Mise en garde de la Commission européenne : Quittez Facebook si vous tenez à votre vie privée

Vie privée

Dans le cadre d’un procès devant la Cour de justice de l’Union européenne, la Commission européenne a admis que le cadre législatif du Safe Harbor était inefficace.

C’est en effet ce qu’a expliqué Bernhard Schima, avocat de la Commission européenne, lors d’un procès mettant en cause la sécurité des données des citoyens européens lorsque celles-ci sont exportées vers les États-Unis.

«Vous devriez songer à fermer votre compte Facebook, si vous en avez un», a déclaré l’avocat Bernhard Schima au procureur général de la CJUE.

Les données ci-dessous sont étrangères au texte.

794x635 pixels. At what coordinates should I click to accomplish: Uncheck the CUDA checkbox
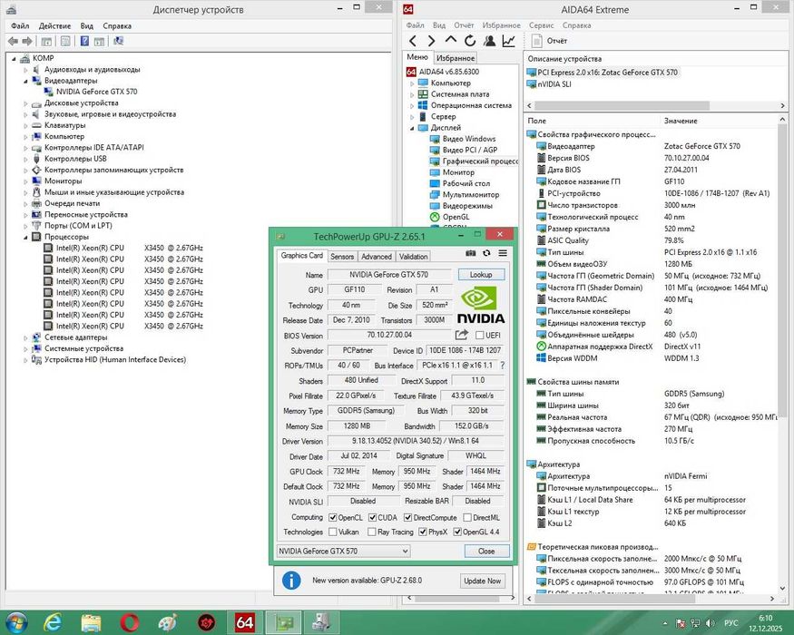click(x=371, y=518)
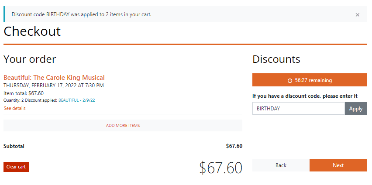Expand See details for the order

pos(14,108)
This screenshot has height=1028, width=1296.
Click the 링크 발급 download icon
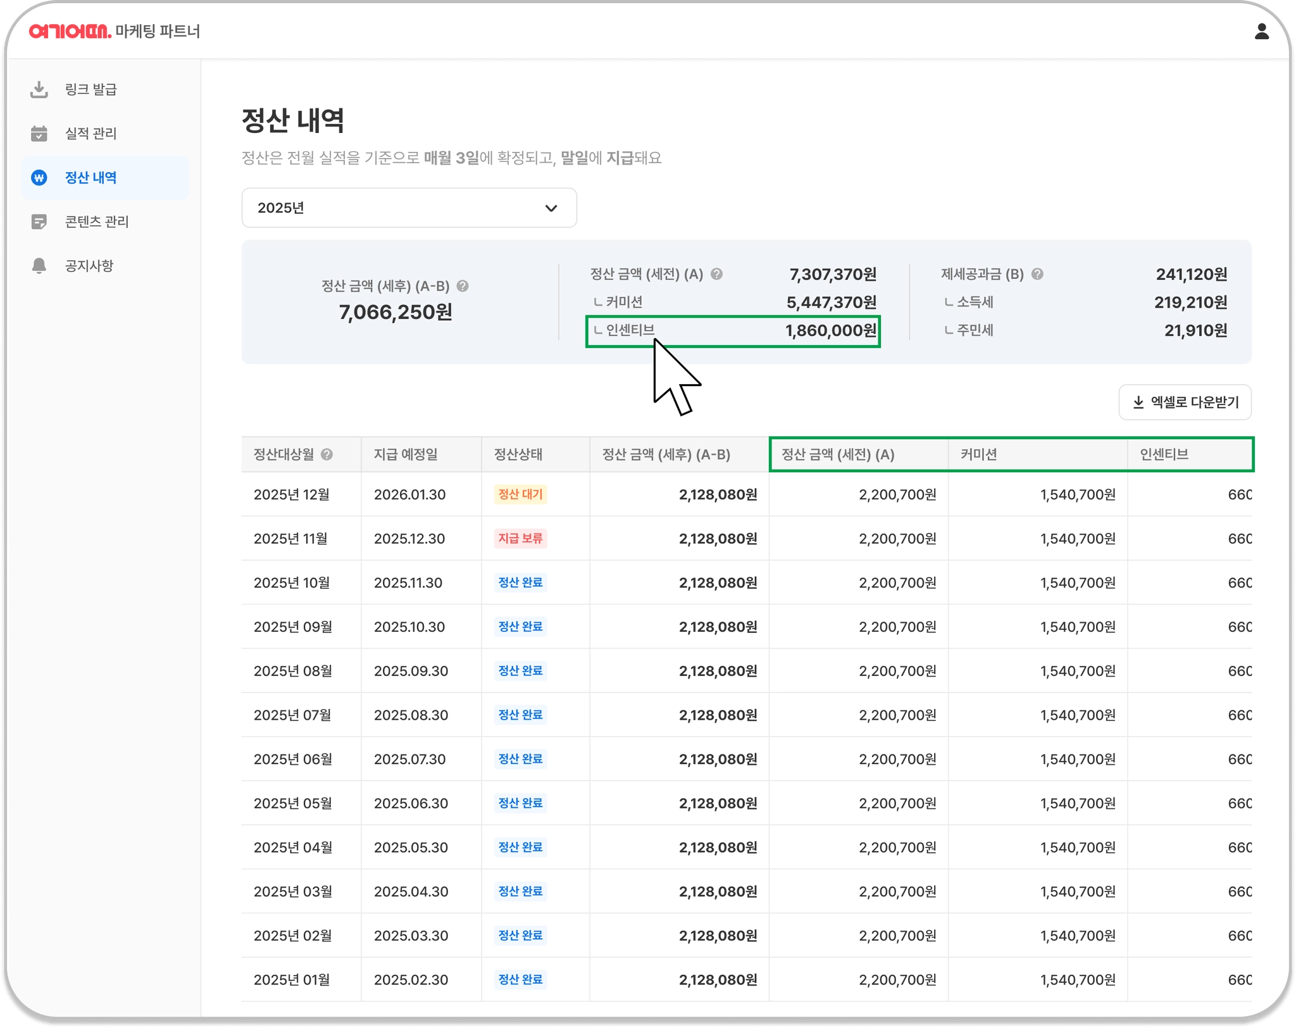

Avant de se retrouver devant la CJUE, l’affaire a pris la forme d’un recours collectif intenté par le juriste autrichien Maximilian Schrems – avec l’appui des autorités compétentes en matière de protection de données d’Allemagne, d’Irlande et du Luxembourg – contre Apple, Facebook, Microsoft, Skype et Yahoo. Devant l’importante remise en question de l’efficacité du Safe Harbor soulevée par la poursuite, le tribunal irlandais a renvoyé l’affaire au plus haut tribunal de l’Union européenne.

En expliquant le point de vue de la commission, Me Schima a déclaré au procureur général de la CJUE : «Vous devriez songer à fermer votre compte Facebook, si vous en avez un.»

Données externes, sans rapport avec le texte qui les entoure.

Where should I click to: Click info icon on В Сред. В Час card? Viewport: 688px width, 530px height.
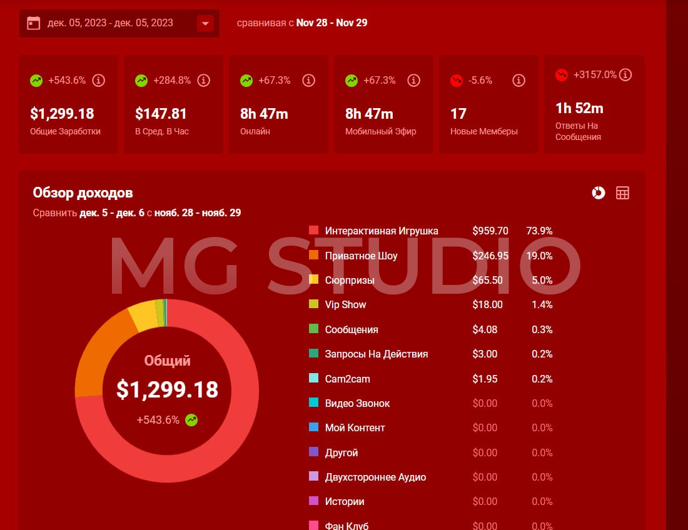[x=203, y=81]

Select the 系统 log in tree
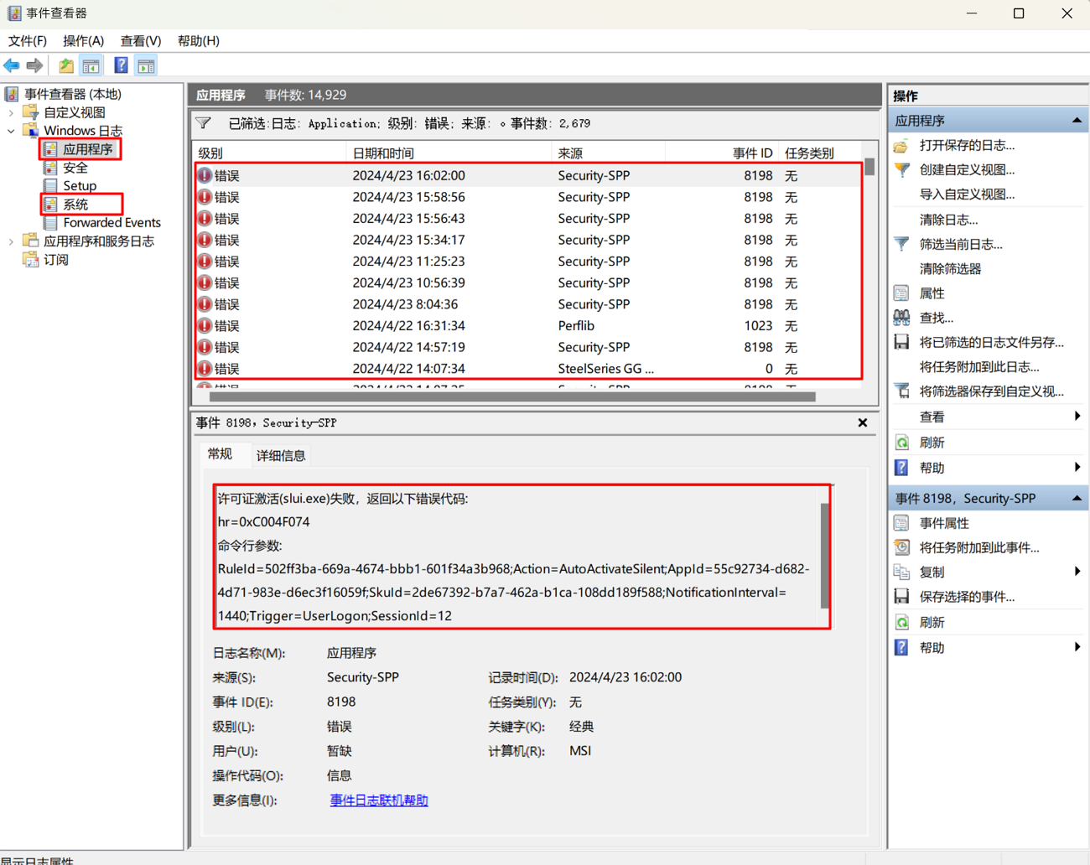click(x=75, y=205)
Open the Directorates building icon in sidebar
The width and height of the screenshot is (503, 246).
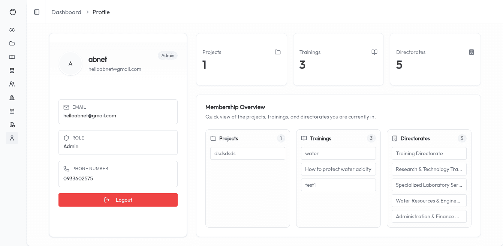[12, 98]
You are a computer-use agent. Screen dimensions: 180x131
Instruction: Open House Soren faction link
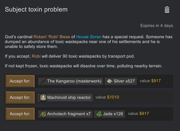89,37
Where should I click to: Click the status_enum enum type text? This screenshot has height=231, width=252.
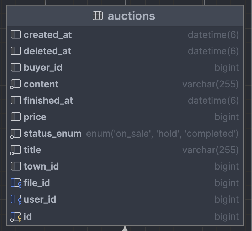coord(162,134)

Le panel de juges doit discuter de l’implication des activités de surveillance de masse menées par les États-Unis – telles que révélées par Edward Snowden – sur l’accord visant à protéger les renseignements personnels des citoyens européens lors de l’exportation de données commerciales d’entreprises comme Facebook vers les États-Unis, le Safe Harbor.

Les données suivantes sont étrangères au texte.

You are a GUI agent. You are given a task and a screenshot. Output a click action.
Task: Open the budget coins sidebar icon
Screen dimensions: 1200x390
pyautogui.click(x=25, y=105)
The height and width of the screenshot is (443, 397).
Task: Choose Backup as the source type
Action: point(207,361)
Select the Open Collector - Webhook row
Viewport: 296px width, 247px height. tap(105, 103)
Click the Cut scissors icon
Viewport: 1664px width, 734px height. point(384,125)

Interrogée directement à ce sujet, la Commission européenne a été dans l’incapacité d’affirmer que le cadre législatif du Safe Harbor était en mesure, dans sa forme actuelle, de fournir une protection adéquate des renseignements personnels des citoyens de l’Union européenne.

Schrems allègue que les entreprises opérant à l’intérieur de l’Union européenne ne devraient pas être autorisées à transmettre des données vers les États-Unis en vertu du Safe Harbor, puisque l’accord stipule que les règles encadrant la protection des données aux États-Unis doivent être adéquates pour que le transfert d’information puisse avoir lieu, et que l’affaire Snowden a clairement démontré que ce n’était tout simplement plus le cas.

Le jugement de la Cour de justice de l’Union européenne sur l’efficacité du Safe Harbor sera rendu le 24 juin prochain.